DISPERSAL IN A SATURATED HABITAT
It is not clear how habitat saturation can account for the lack of delayed dispersal in species, which apparently experience an ecological constraint in accessing habitat that is as severe as in species with cooperative breeding (Brown 1969, Stacey and Ligon 1991, Koenig et al. 1992). That lack of generality in the ecological constraints approach was recognized by Brown (1969). Still, studies of the role of habitat saturation with respect to the timing of dispersal have been confined almost exclusively to studies of cooperative breeders with delayed dispersal (e.g. Brown 1987, Emlen 1997), whereas a critical test by Popperian philosophy should aim for systems that falsify the hypothesis to resolve why the hypothesis fails (Popper 1968). It is now well documented that the habitat saturation model fails to predict the absence of delayed dispersal in several cases including temperate regions parids (genus Parus).
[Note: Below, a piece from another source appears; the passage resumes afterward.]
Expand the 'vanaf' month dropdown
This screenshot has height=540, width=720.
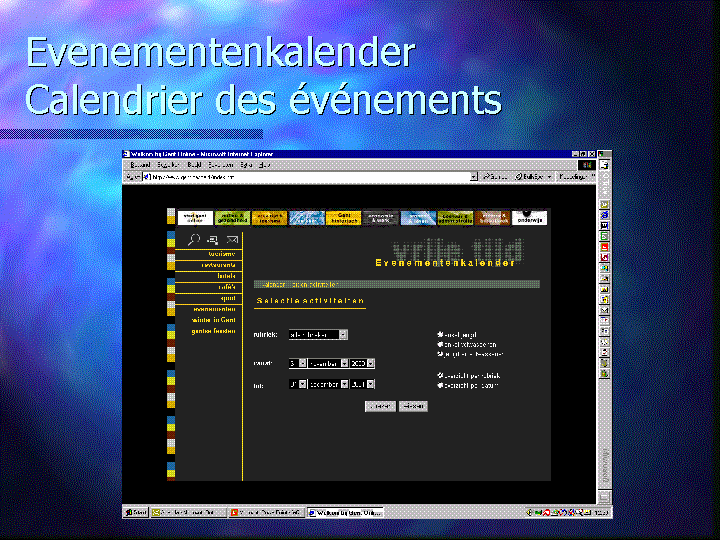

Removal experiments not only provided compelling evidence for habitat saturation in several parid species (Ekman et al. 1981, Ekman 1989), but additionally, their social system shares a suite of features with species that delay dispersal and are cooperative breeders. Several of temperate-region tits live in small, coherent, and sedentary groups occupying exclusive territories (Goodbody 1952, Dixon 1956, 1963, 1965; Weise and Meyer 1979, Ekman 1979,1989; Nilsson and Smith 1985, Matthysen 1990) just as the overwhelming majority of cooperative breeders (Emlen 1995). The failure to provide an explanation for the lack of delayed dispersal in the genus Parus is a challenge to the ecological constraints model that has rarely been acknowledged (but see Stacey and Ligon 1991, Koenig et al. 1992), let alone resolved.